Account types that are the usual target of take-over attacks such as these include:
- Banking, retirement savings, pension, credit card, and other financial accounts – because that’s where the money is, of course.
- Electric and gas utilities – to set up service at another address that the victim pays for with his current bill. Sometimes a utility bill can be used as a form of identification to set up other service accounts, like cell phone accounts.
- Telephone and cell phone, cable TV, and Internet – this allows the attacker to set up call forwarding to intercept confirmation phone calls, and order cell phone services, cable, and Internet in your name. With access to your Internet account, they can hijack your email account and start learning more about you, and use that information to leverage other accounts.
- Post Office – forwarding mail is another great way to intercept bills and take over other accounts.
- IRS and state tax – taking over these accounts can allow the attacker to file tax forms on your behalf and intercept refund checks. Often the information is totally false and provided to generate a large refund. This can set you up for a tax investigation with the IRS.
- Social Security and Medicare – with this access the attacker can reroute automatic deposits of SSA benefits and get medical care while pretending to be you.
- Social networks – like Facebook, Twitter, Instagram, etc. By impersonating you, they can trick friends and relatives into sending money or providing personal information.
- Obituaries – Unfortunately, the death of a spouse or other family member can alert identity thieves and cyber-crooks to impersonation and account take-over opportunities. The obituary notice usually contains a lot of personal information (name, age, maiden name, names of surviving spouse, parents, siblings, children and their spouses, and even name of grandchildren. This information can be useful to a thief. A quick run at Ancestry.com and other public records databases with this information can provide a wealth of detail that would make account take-over much easier.
If you have an older parent, it is wise to help them set up (if necessary) and manage their online accounts. Talking with an estate attorney would be a great idea, too. Having joint access to accounts can make things simpler for both of you in the event of incapacitating illness or death. You can set it up so both of you receive email alerts for unusual activity by setting up a special email account that forwards email alerts to your usual email addresses.
Other actions you can take to help secure your parents’ accounts:
- Set up a credit freeze on the four main credit bureaus.

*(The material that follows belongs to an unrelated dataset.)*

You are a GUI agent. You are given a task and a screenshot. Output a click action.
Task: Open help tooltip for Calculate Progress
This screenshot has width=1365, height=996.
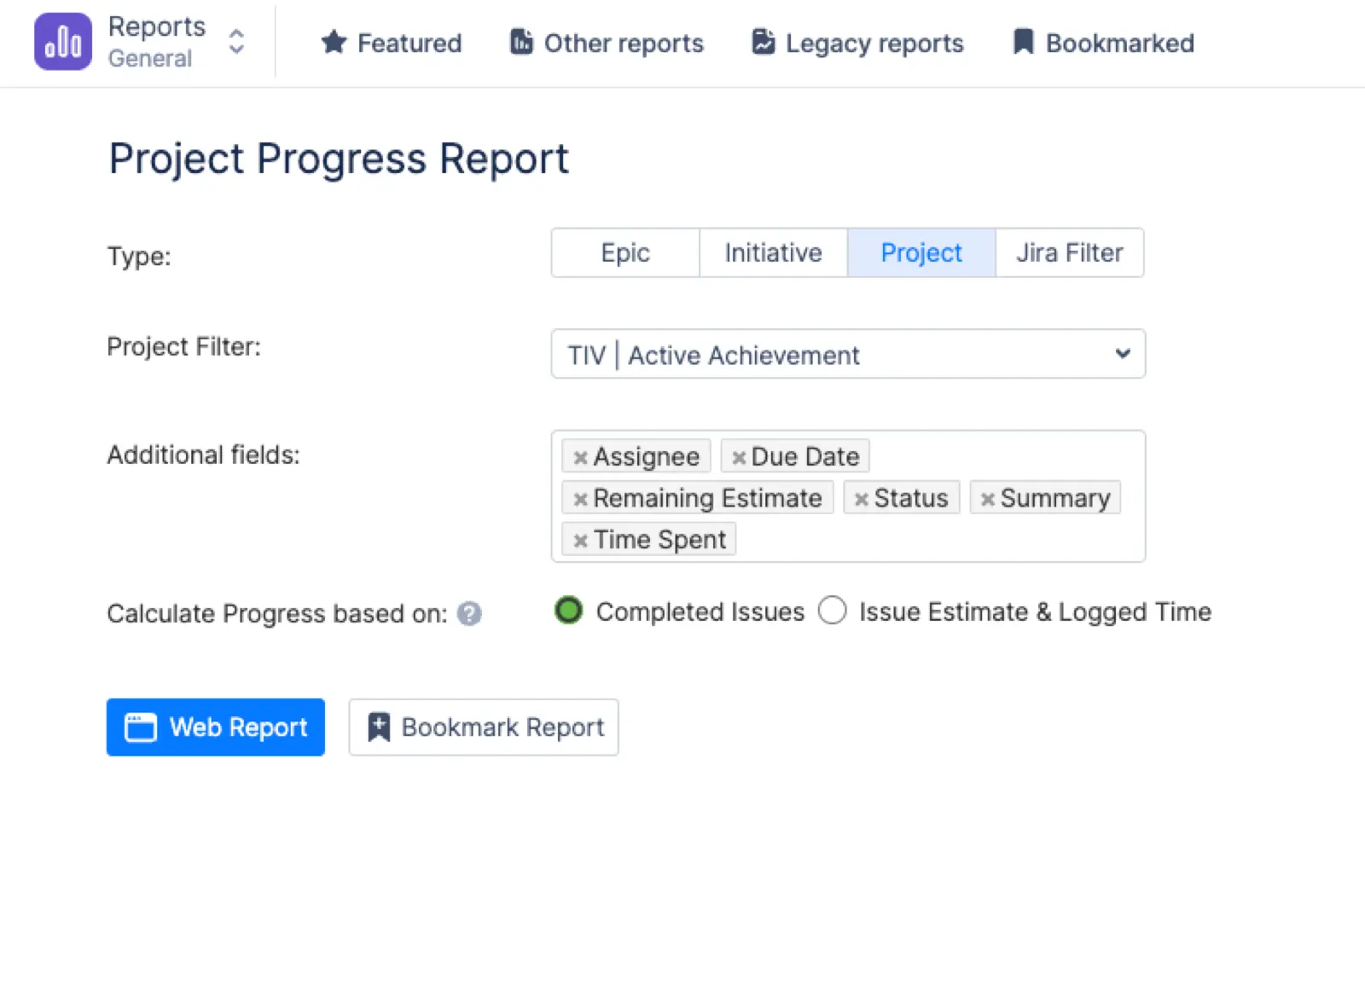click(469, 613)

- Create long passwords and set up two-factor authentication where available, or a customer service PIN.
- Record all account details in a password manager, or if your parent resists, write them down in a spiral notebook that is kept in a secure place in their home.
- If your parent is avoiding social networks like Facebook, let all their friends and relatives know that any request appearing to come from them would be fake.
This should help keep you or your parent safer from online account hijack attacks.